In 2013 I launched Diffusion, a new biennial photography festival staged in Cardiff, Wales' capital city, showcasing outstanding photographic work from around the world, and providing a major new platform for Welsh artists. The festival used both traditional and new media to create a strong visual presence across existing venues and found spaces. And Where are We Now? was the question I asked artists, cultural producers, curators and programmers to address with their contributions to Diffusion 2013. 

A particular highlight of this inaugural Diffusion was the exhibition The Valleys Re-Presented, which examined different visual narratives and typologies of the South Wales’ Valleys, exploring how the currency of images creates and sustains particular mythologies about the region.

In the 1980s Ffotogallery established the Valleys Project, in which they commissioned ten photographers including David Bailey, John Davies, Peter Fraser, Francesca Odell and Paul Reas to document the life and landscape of the South Wales Valleys.

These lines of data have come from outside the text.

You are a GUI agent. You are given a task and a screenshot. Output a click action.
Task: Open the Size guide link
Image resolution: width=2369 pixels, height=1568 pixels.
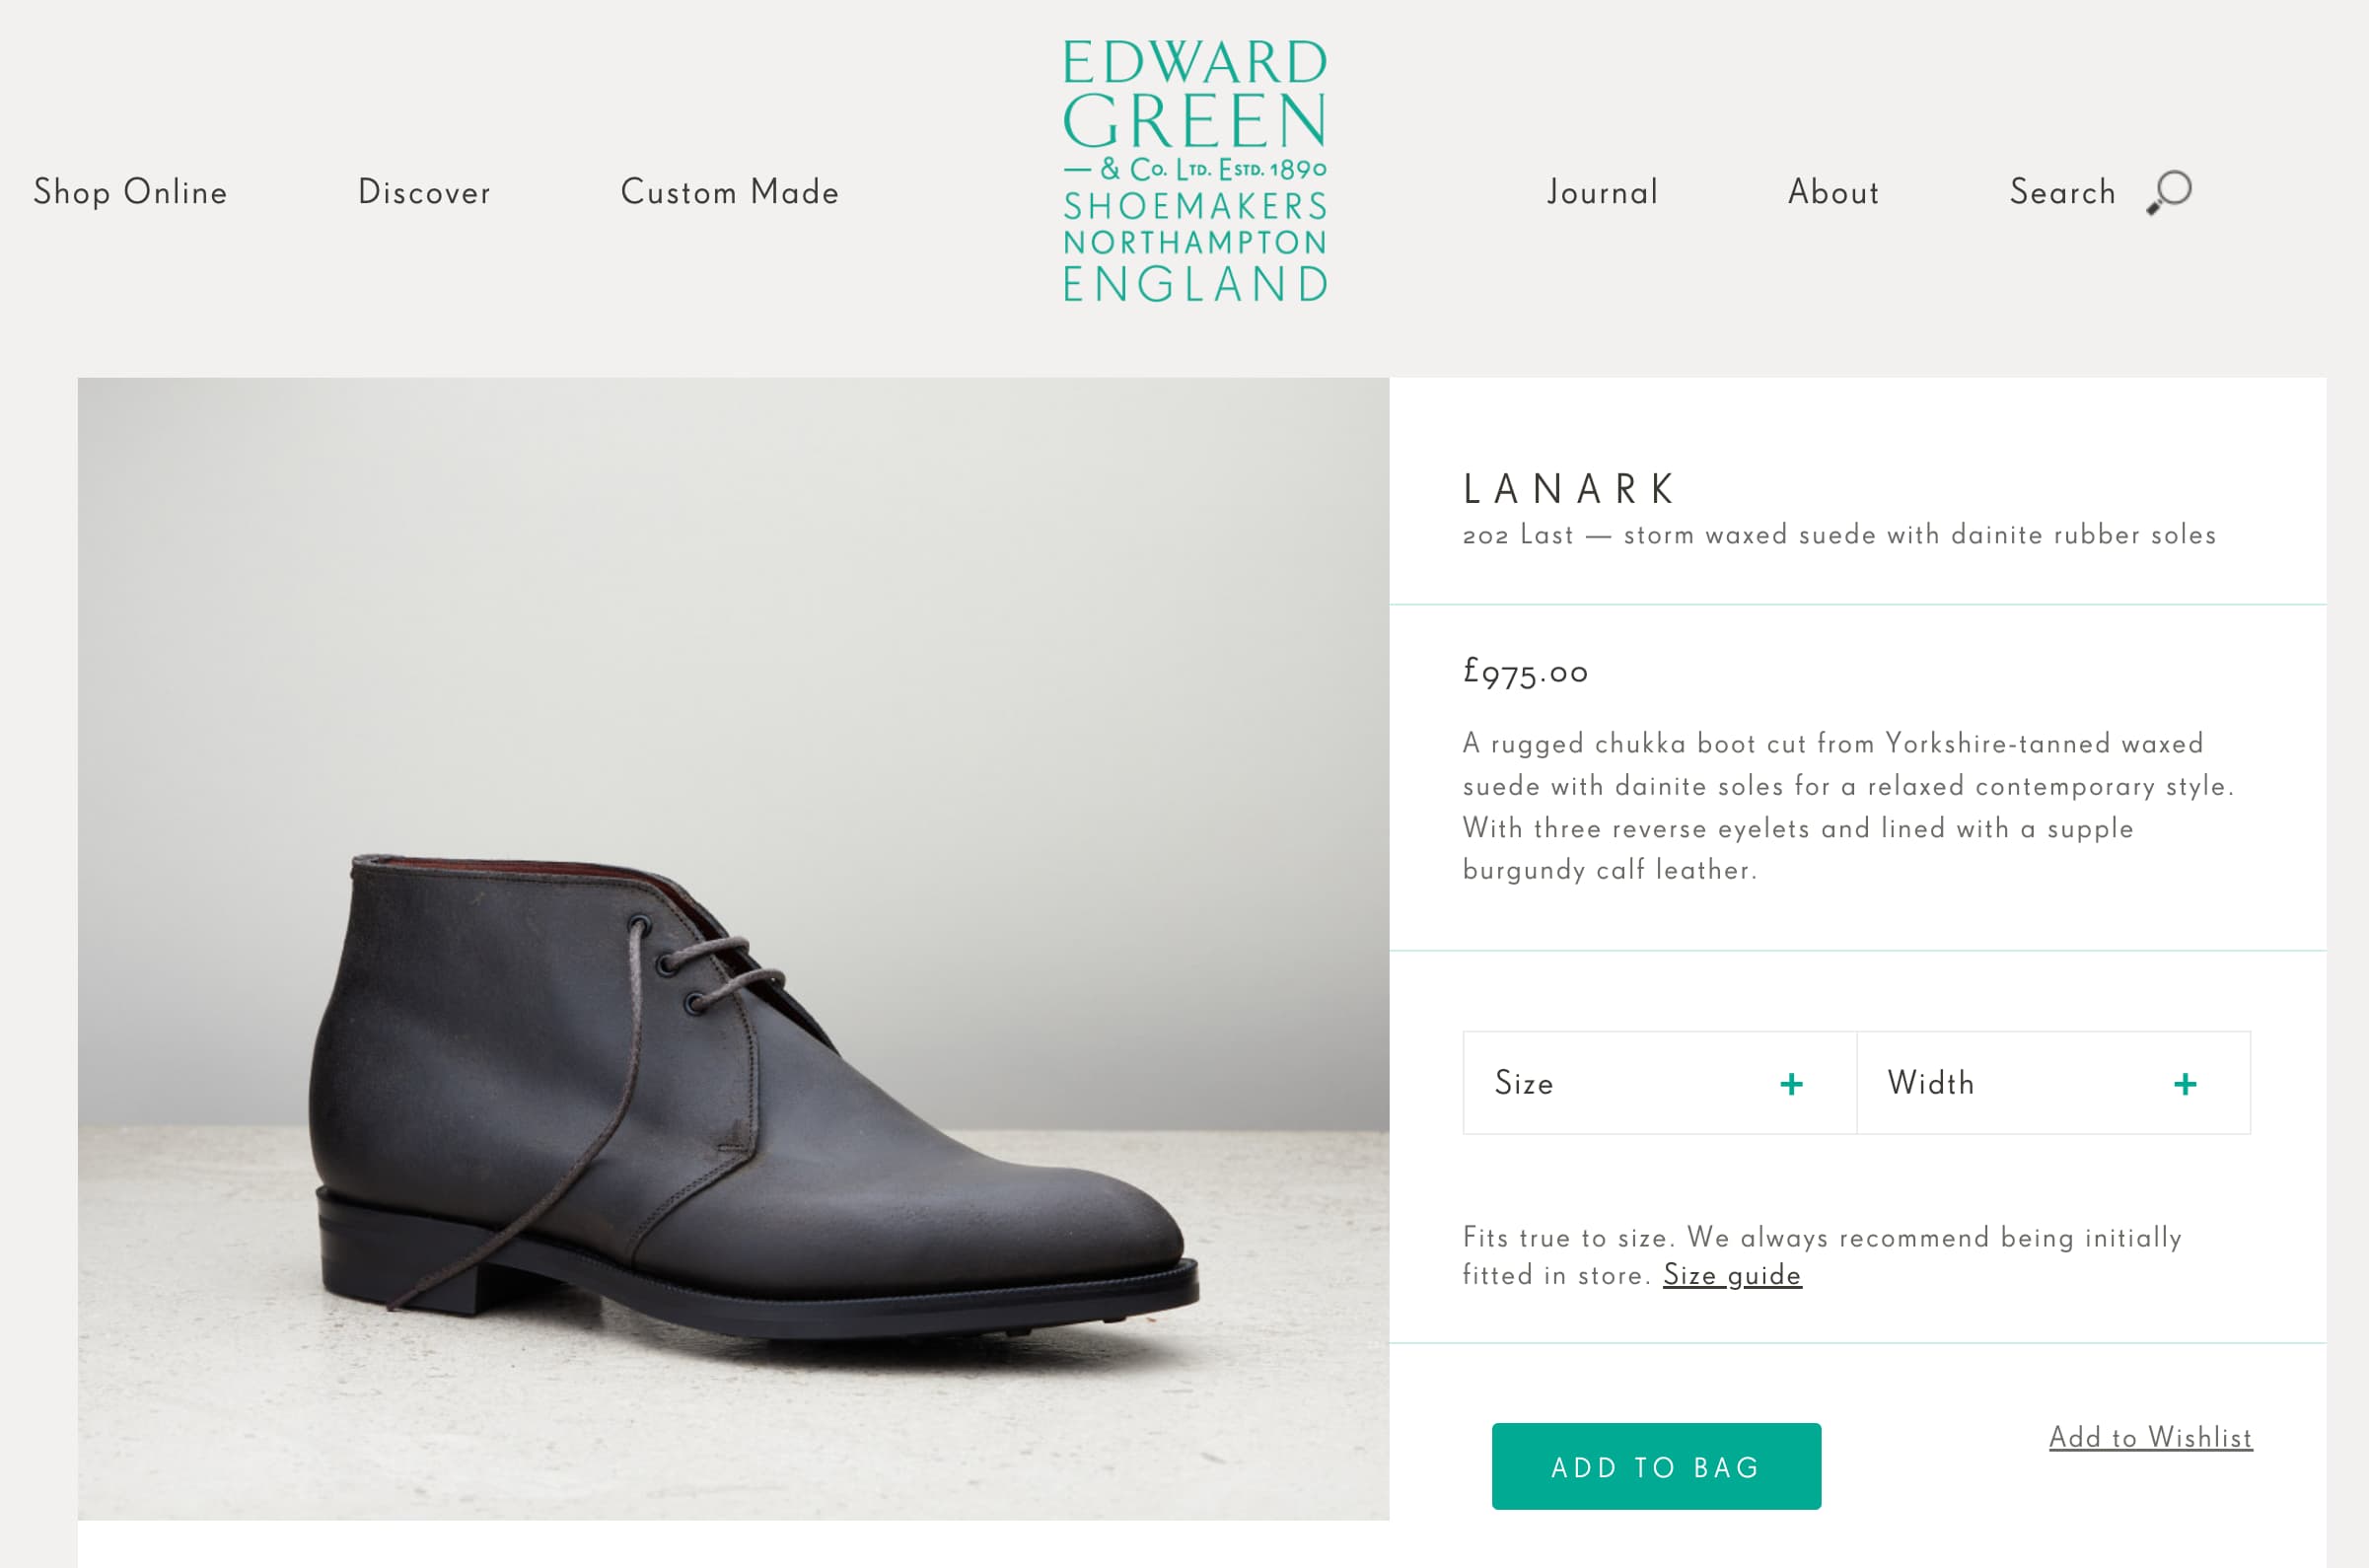pyautogui.click(x=1732, y=1275)
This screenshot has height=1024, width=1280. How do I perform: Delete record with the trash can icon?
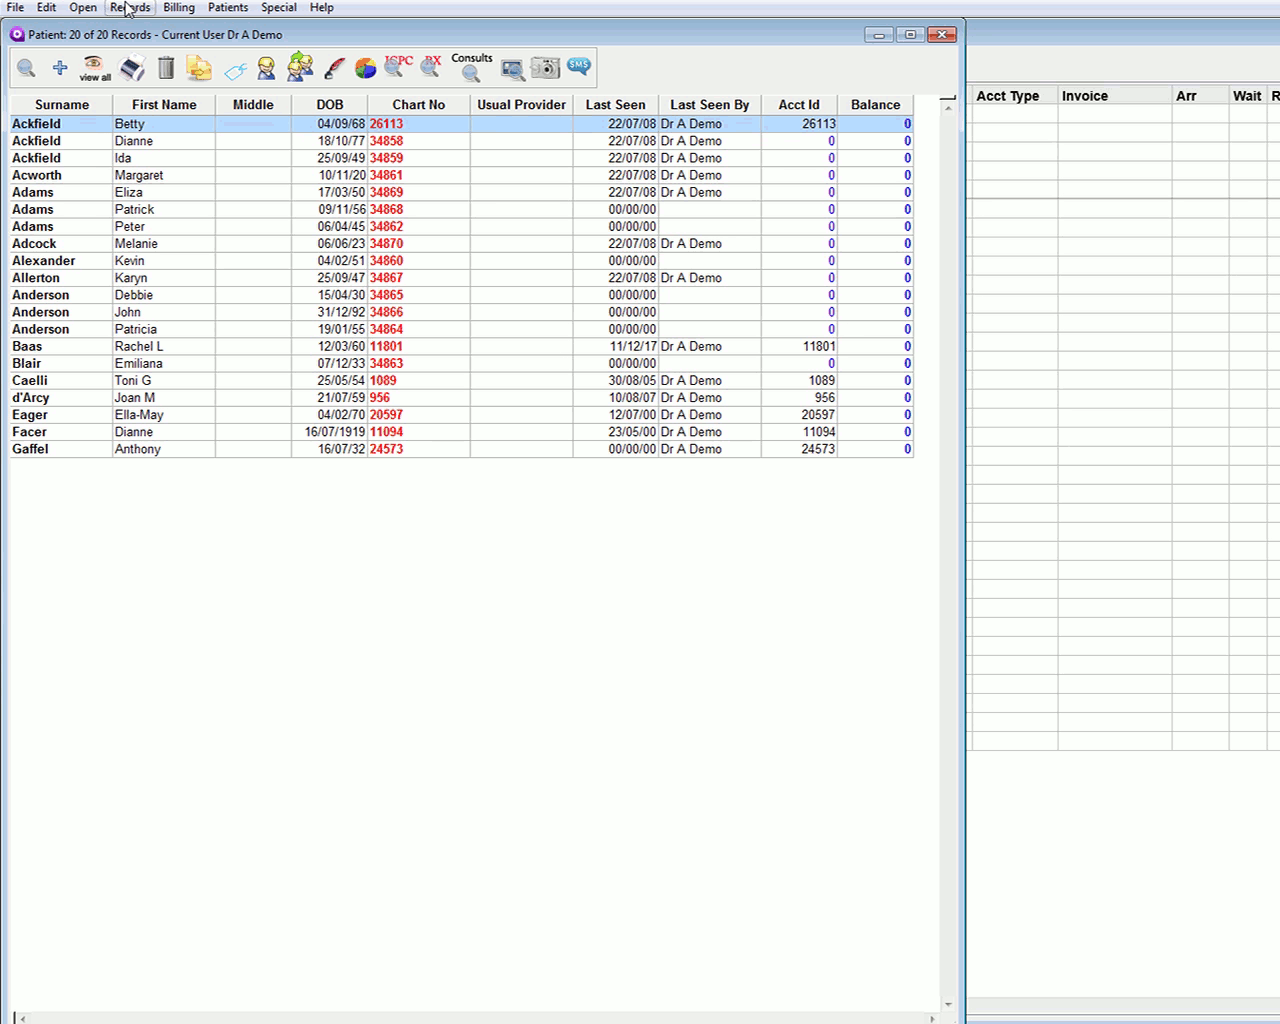(x=166, y=68)
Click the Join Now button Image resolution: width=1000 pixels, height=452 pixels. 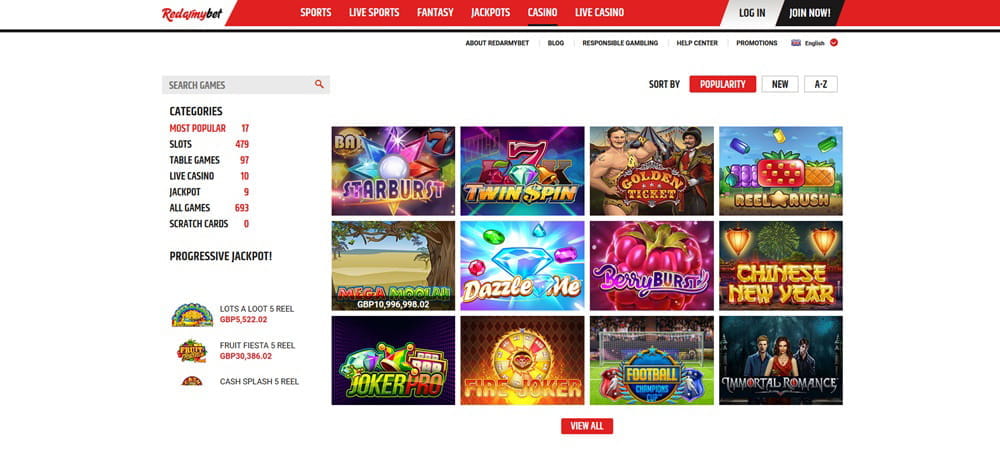pyautogui.click(x=810, y=13)

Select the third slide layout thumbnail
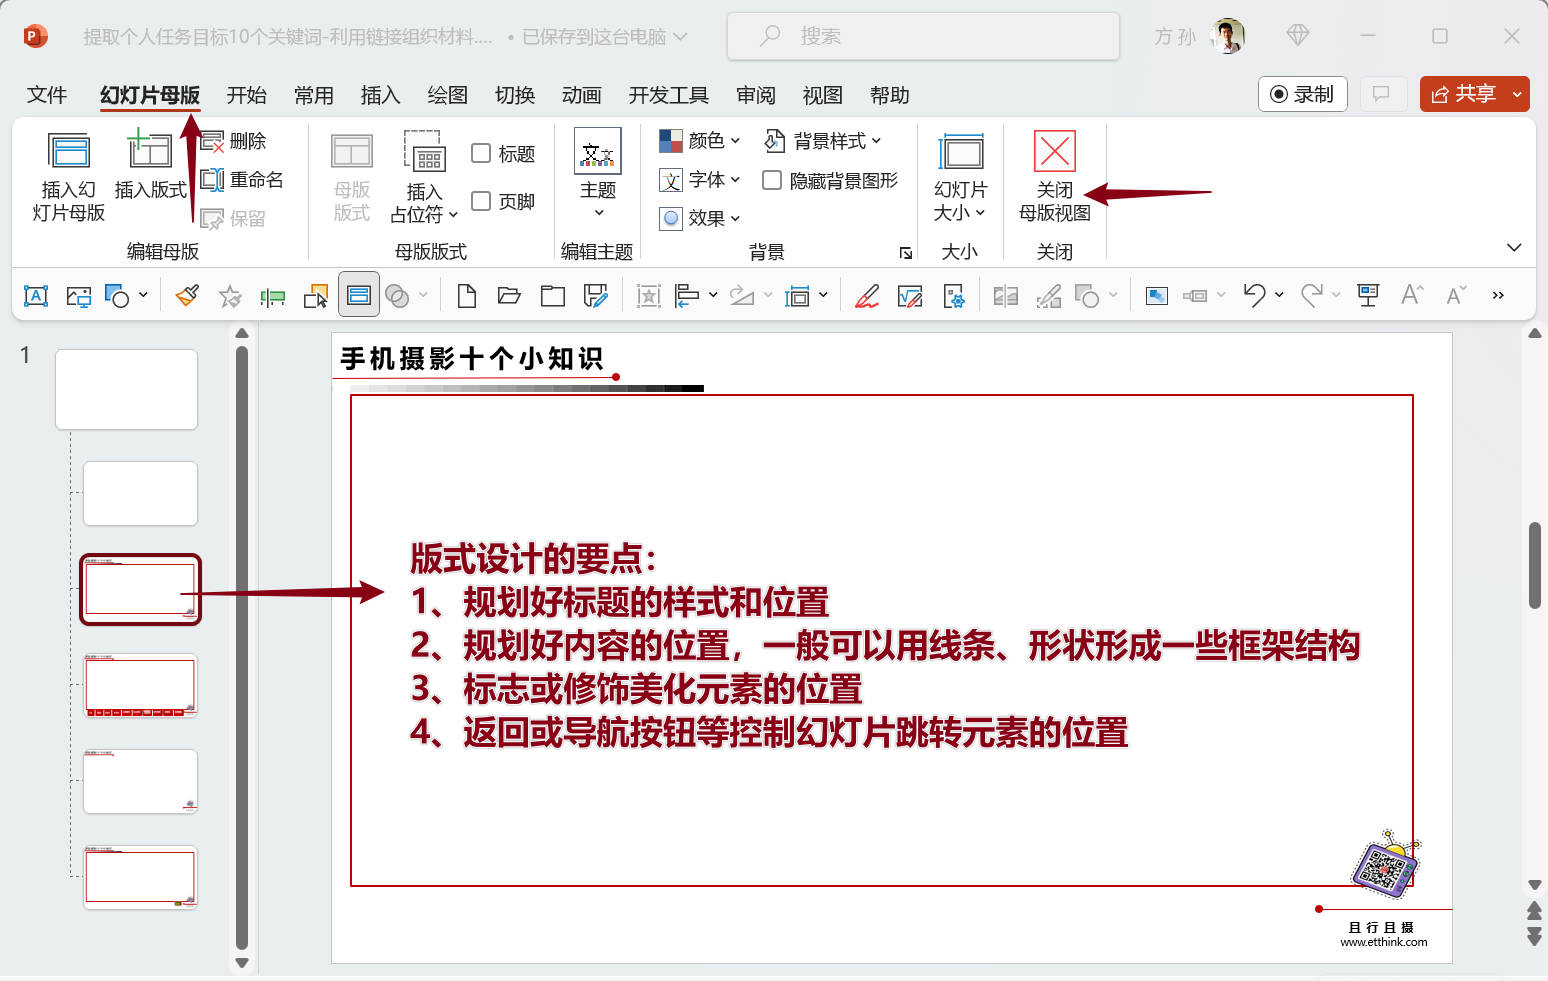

It is an area that since the Second World War had witnessed the steady demise of its mining industry, culminating that year in the announcement of plans to close the pits and the subsequent Miners’ Strikes. Thirty years later, a curated selection of these works was exhibited in The Valleys Re-Presented alongside other photography, film, and vernacular imagery that take this part of the world as their subject.

Emma Lewis’ review of the exhibition for Photomonitor captured well its intentions.

“The works were on display in a temporary space called The Tramshed, a site where machinery, the lingering smell of petrol and even ubiquitous health and safety signage are still present from its usual use. It is an appropriate setting for an exhibition so connected with industry. From John Davies’ incredibly detailed photographs of mining infrastructure and row upon row of terraced houses, to Mike Berry’s images of Glyncorrwg, a region hit by an unemployment rate of 40%, to a copy of LIFE magazine covering the 1966 Aberfan coal tip tragedy, the exhibition centred on industry as lifeblood of local community, and what happens in the fallout of that industry’s demise.   

The political framework of this is made explicit in ephemera such as LIFE magazine, or a poignant recent edition of the Western Mail with the headline ‘Thatcher: What Did Her Era Really Mean for Wales?’. For the most part, though, what we see in the works themselves is politics through the personal. Factories and front rooms, parties and parades: the stuff of everyday life. Berry’s images, documenting children clamouring for a sweet shop to open, men playing boules, and Thatcher herself, on the television of an elderly gentleman’s kitchen, are a case in point. Energetic and warm, their tenderness encourages an understanding of community beyond its employment statistics.

It is hard, though, not to notice work — or ­­­­the lack of it – in these images. Paul Reas’ factory workers clocking out, Maurice Broomfield’s large-scale colour print of a woman preparing a nylon spinner, and Huw Davies’ vibrant lightboxes of a school teacher and shopkeeper; together they show the changing shape of labour in South Wales. By contrast, Francesca Odell’s 1986 photograph of teenagers hanging around on a quiet street corner captures the interminable boredom and frustration of work’s absence, and gains added significance when shown, as it is here, in close proximity to David Barnes’ contemporary photographs of kids killing time on their estate.

The fact that these works are not displayed chronologically, or next to dates and captions, encourages a drawing out of these kind of cross-temporal relationships. Phillip Jones Griffiths’ famous 1961 photograph of a young boy destroying a piano is exhibited alongside its more recent incarnation on a Suede tour poster, exemplifying how images circulate and become part of the mythology of a place”. 

The exhibition also featured newly commissioned works by Alicia Bruce and Zhao Renhui, and a re-staging of Jeremy Deller’s So Many Ways to Hurt You installation about the Welsh wrestler Adrian Street.